The Darkest Night

Oct 09, 2008 17:35

During the early 1990's, California experienced some of the craziest and harshest weather I can recall in the state during my lifetime. For three years straight there was flooding in Northern Cali as well as flash floods and mudslides in Southern Cali. For the record, SoCal gets this semi-regularly, but NorCal not so much. As I recall, this was when the el niño discussions really made the news. During one of those years, in a nice little house in a small town called Orangevale, a brother and sister had been left with their father for a weekend as their grandparents --the people who raised them-- were on a cruise to Alaska in celebration of their wedding anniversary.

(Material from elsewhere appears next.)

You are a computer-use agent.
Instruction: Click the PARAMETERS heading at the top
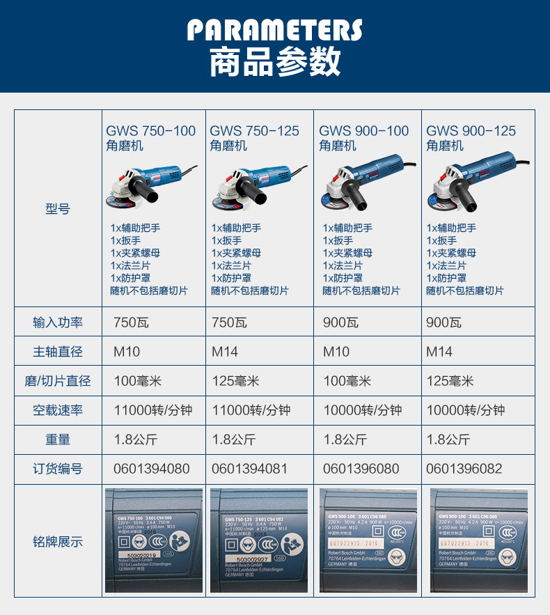click(275, 31)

The power was out for nearly a week and the torrents of rain never ceased. It fell and fell and some fell inside due to rusted turn-handle windows. I recently joined brigits_flame and the first week of October has the following prompt: the story must begin with 'There it goes.'

Here is a completely fictitious account of how it went that week:



“There it goes,” Jessica observed matter-of-factly. The last of the candles burned through its wick and snuffed out, leaving the trio in darkness. They could still hear the winds pelting rain against the windows and whipping through the trees in their back yard, calling like ghosts to those in the front; a conversation in a language of Nature few would dare to understand. The doors shook as the harsh wind slipped its fingers through the perimeters and pulled against them, trying to break the locks that secured the three girls.

“I’m scared.” Tina, the youngest, started to whimper into the thick blanket her older sister had wrapped around her.

“It’ll be all right.” Vanessa held tightly to her younger sisters, gently kissing Tina on the head. “It’s been a day at least, you’ve made it this far.” Her voice seemed distant and quiet, no match for the monster swirling outside. The windows rattled as the winds tried once more to gain entry.

“But there was light before,” Jessica reminded. She’d been startled awake the previous morning when Tina jumped in the bed with a flashlight.

“I want my mommy,” Tina cried softly as the wind drove the rain harder into the roof.

“I know, hun.” Vanessa tried to comfort Tina with a squeeze on the shoulder.

“Mom and dad are in New York,” Jessica said flatly.

“They are safe in New York,” Vanessa quickly added.

The curtains clattered and Tina gasped.

“They should have picked a different weekend to have an anniversary,” Jessica retorted.

Vanessa leaned close to what she thought was Jessica’s ear and whispered harshly: “I’m sure in retrospect they wish they’d married a week earlier. Now be quiet.”

A bright flash of light illuminated the room momentarily and Tina grabbed Vanessa tightly. “What was that?” she cried.

“That was lightning,” Vanessa answered calmly over Jessica’s quiet counting.

“One…two…three…four…five…six…”

“What is she doing?”

“She’s counting the seconds before thunder.”

“Seven…eight…ni-”

A loud boom echoed across the sky, drowning the howling wind and pestering rainfall momentarily. Tina shrieked.

“I want my mommy!”

“That was loud for nine seconds,” Jessica mused.

“Maybe you counted fast?” Vanessa couldn’t tell for sure but she was certain Jessica shrugged.

One of the living room windows rattled loudly.

“Did you ever unstick that thing?” Jessica asked. Vanessa saw an image of herself trying desperately to turn the handle but instead turning her hand red. Jessica, believing the silence as an answer, continued: “You didn’t, did you? That window’s still open a little bit, isn’t it?”

Vanessa sighed and tried to stand but Tina held tighter. “Don’t go!” she wailed.

“It’s all right.” Vanessa pried herself away from Tina’s grip. “Jessica is here with you.” She stumbled her way across the carpeting, using the sofa and shelves as a guide. Finally she reached the hanging curtains and moved them aside; reaching for the handle she intended to turn.

Another flash of light brightened the back yard. Vanessa saw a shadowed figure moving quickly across the lawn in her direction. Panicking, she pushed hard against the handle as stray rain drops slid between the open window and its closed brethren.

“One…two…thr-”

“Jessica make sure the front door is locked, now!”

“But Tina…?”

“Do it!”

Vanessa heard Tina screaming on the sofa, then a series of thumps as Jessica tripped on the corner of a shelf and fell against the wall at the entryway. Vanessa darted for the back door, checking the switch then testing it by pulling the handle.

Thunder rattled the door just as the figure fell against it. Vanessa heard it trying to open the door; then it stopped. A gust of wind chilled her, reminding her of the still open window. She rushed back to it but as she tried to turn the handle she felt it moving the other direction.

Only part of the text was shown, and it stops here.